Drought’s Footprint map produced by The New York Times (click on graph to  view larger version in the NYT).

Drought’s Footprint map produced by The New York Times (click on graph to view larger version in the NYT). This can help to understand the Decade patterns in previous figures.

While Prof. Heinemann and myself work for the same university I don’t know him in person.

P.S. Did you know that Norman Borlaug (hero of mine) studied forestry?
P.S.2 Time permitting I’ll have a look at other crops later. I would have liked to test a regression with dummy variables for corn to account for pre-2000 and post-1999, but there are not yet many years to fit a decent model (considering natural variability between years).

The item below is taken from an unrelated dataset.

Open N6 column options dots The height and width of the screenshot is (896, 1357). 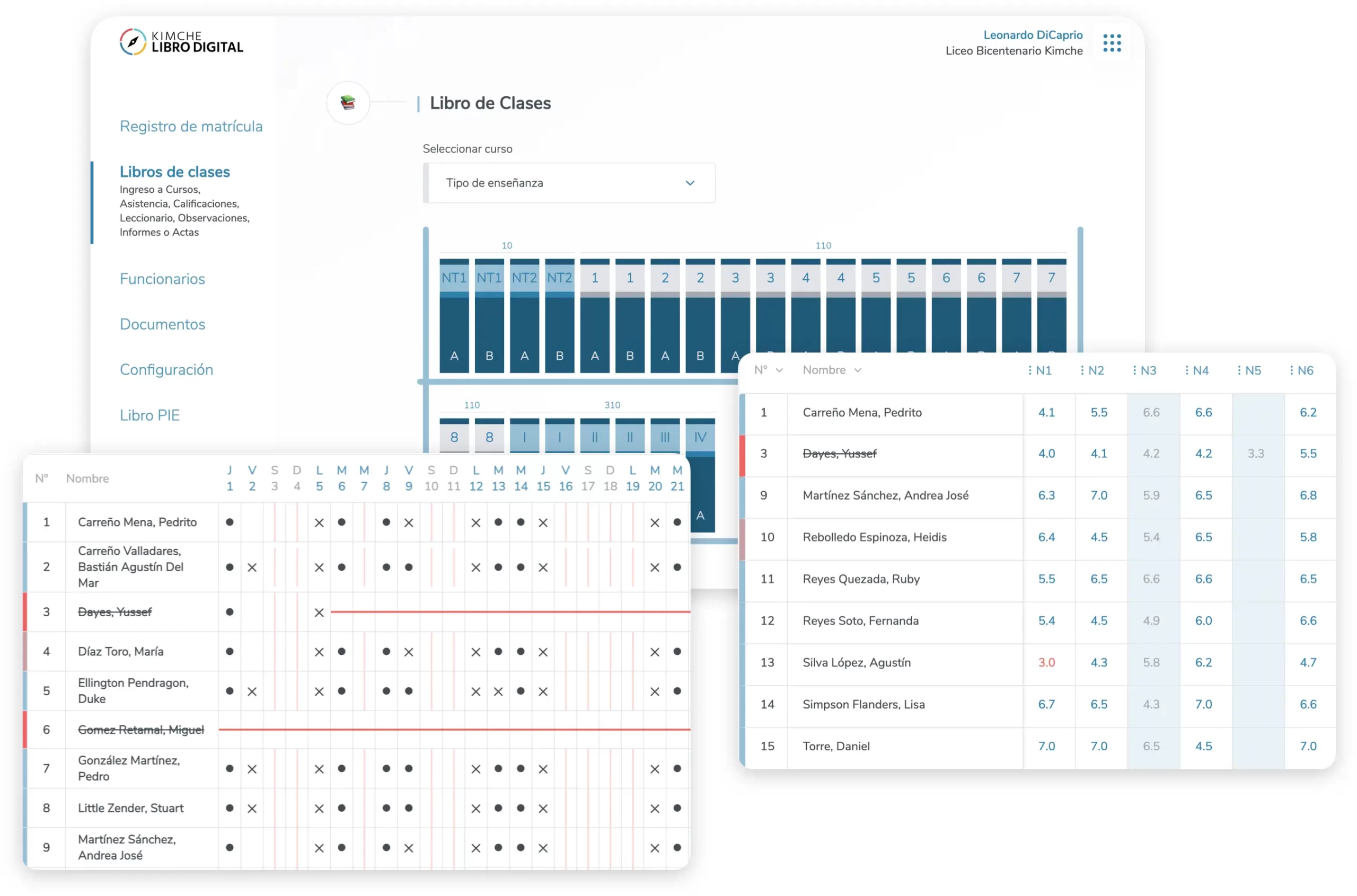pos(1291,370)
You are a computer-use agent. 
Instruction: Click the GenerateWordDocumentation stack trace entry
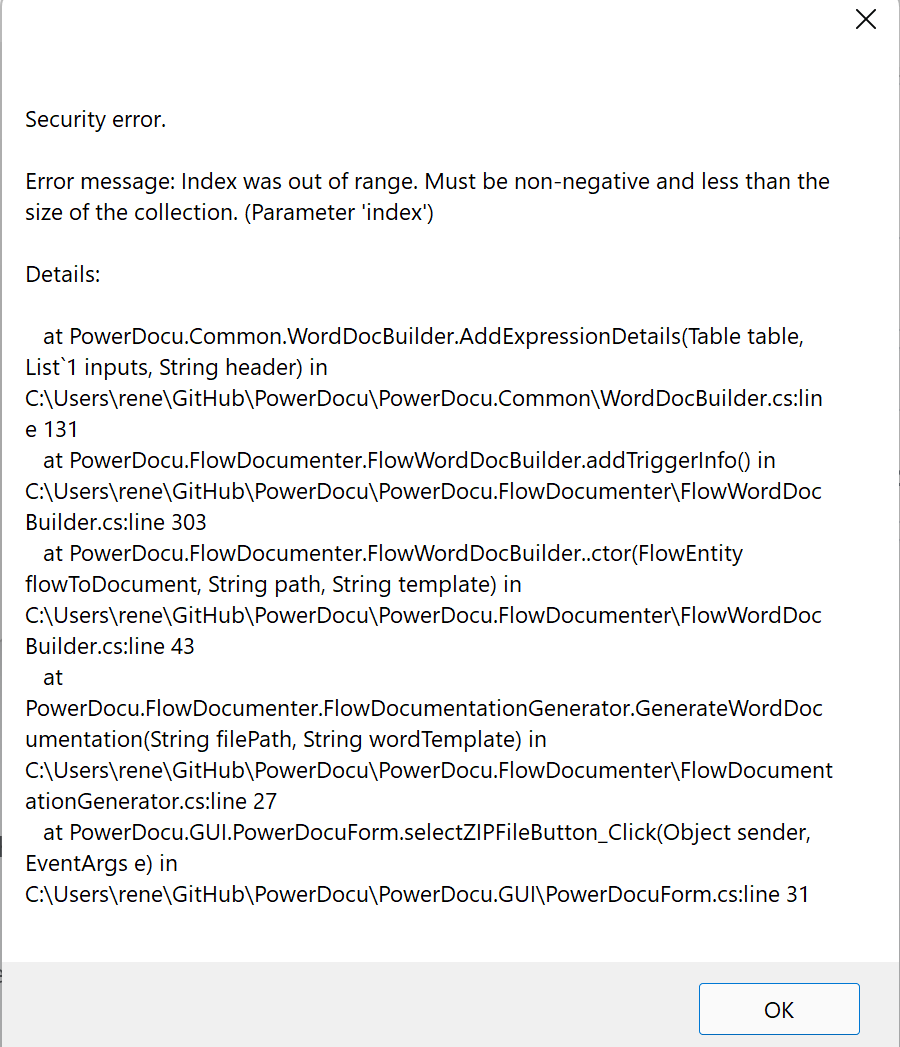423,708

We’ll have to wait for that one.
P.S.3 I share some of Heinemann’s concerns relating to subsidies and other agricultural practices.
P.S.4 In case anyone is interested, I did write about a GM-fed pigs study not long ago.
P.S.5 2013-07-05 20:10 NZST. I updated Figures 1 and 3 to clearly express that yield was in hectograms/ha and recalculated average decade yield because it was originally averaging yields rather calculating total production and area for the decade and then calculating average yield. The discussion points I raised are still completely valid.
P.S.6 2013-07-07 11:30 NZST. The inclusion of Canadian canola does not make any sense because, as far as I know, Canada is not part of Western Europe or the US Midwest. This opens the inclusion of crops from any origin as far as the results are convenient for one’s argument.